Namun, kita juga melihat ada sisi “gelap” dari industri infokom atau multimedia yang justru ironisnya menjadi kisah sukses dari industri ini. Kita sebut saja industri dengan 3G yaitu Girls, Game, dan Gambling. Bisnis-bisnis ini berhasil secara finansial, tetapi tentu meghadapi pertanyaan besar dengan etika dan kepantasan dari konten.

Peluang Pengembangan Layanan
Ada beberapa peluang terbuka dalam membangun pasar industri infokom multimedia di Indonesia. Di tengah kancah persaingan regional-glogal, kita yakini bahwa kondisi sosio-kultural lokal harus merupakan entry-point bagi kekuatan industri dalam negeri dan menjadi barrier-to-entry bagi pihak lain. Dengan begitu, pasar domestik ini merupakan suatu potensi pasar utama yang perlu ditumbuhkan secara benar dan memberi manfaat nyata bagi pasar indonesia yang cukup luas. Inisiatif penting yang tidak henti-hentinya untuk terus di dorong di berbagai forum adalah bagaimana kita secara sinergi membangun kekayaan konten lokal.

Dari aspek infrastruktur, Indonesia berada kondisi yang lebih menguntungkan, karena pasar masih terbuka luas dan tidak banyak infrastruktur menua seperti di negara maju. Kita justru berpeluang melompat ke solusi infrastruktur yang lebih maju dan luwes, untuk kelak mampu mengusung tumbuhnya berbagai aplikasi layanan baru infokom di pasar yang sangat beragam. Akibatnya, industri-industri yang ikut menggelar layanan infokom akan terbawa, misalnya industri terminal murah, software house, dan industri periferal lain yang bisa membantu mengatasi masalah kesenjangan digital. Di tengah ketiadaan standar layanan secara global, kitapun berpeluang menentukan apa yang baik untuk pasar Indonesia.
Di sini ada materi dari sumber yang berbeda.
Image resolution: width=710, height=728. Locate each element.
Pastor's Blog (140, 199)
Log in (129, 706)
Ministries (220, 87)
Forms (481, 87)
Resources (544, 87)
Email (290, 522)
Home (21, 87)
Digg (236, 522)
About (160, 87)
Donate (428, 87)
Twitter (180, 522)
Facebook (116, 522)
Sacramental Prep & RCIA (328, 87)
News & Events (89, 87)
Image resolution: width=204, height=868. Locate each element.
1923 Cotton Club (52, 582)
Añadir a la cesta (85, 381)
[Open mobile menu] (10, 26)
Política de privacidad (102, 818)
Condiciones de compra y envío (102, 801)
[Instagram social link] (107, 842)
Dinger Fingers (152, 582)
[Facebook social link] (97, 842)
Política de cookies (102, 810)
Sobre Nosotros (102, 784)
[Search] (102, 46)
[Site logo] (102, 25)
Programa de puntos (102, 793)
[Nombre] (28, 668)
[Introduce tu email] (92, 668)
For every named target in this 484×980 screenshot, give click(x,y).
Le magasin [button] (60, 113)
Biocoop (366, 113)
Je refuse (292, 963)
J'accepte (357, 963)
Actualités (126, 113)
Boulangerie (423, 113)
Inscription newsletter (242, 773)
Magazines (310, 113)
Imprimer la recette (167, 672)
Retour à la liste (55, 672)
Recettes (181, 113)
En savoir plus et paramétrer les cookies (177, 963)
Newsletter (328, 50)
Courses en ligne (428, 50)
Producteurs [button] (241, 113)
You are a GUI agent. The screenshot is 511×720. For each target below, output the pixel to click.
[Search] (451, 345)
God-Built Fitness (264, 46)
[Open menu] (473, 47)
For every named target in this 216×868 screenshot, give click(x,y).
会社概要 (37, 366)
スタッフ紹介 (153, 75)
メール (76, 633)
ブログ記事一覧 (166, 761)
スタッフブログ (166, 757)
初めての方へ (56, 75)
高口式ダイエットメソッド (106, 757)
Upaya Revitalitasi Industri
Upaya membangun kapabilitasi industri infokom yang bergairah dan kokoh, tentu tidak ada jawaban yang ajaib, namun butuh langkah nyata. Dengan mendudukkan akar masalah dalam tataran filosofis dapat menggugah kita untuk melihat dengan lebih jernih, mana yang belum betul dan mana yang sudah benar dan perlu dilanggengkan.

Terbukti sinergi membuka sumbat keterbatasan dan membuat industri semakin besar. Kita perlu memberi apresiasi terhadap inisiatif, seperti SMS lintas opetator yang membuat industri SMS “booming”.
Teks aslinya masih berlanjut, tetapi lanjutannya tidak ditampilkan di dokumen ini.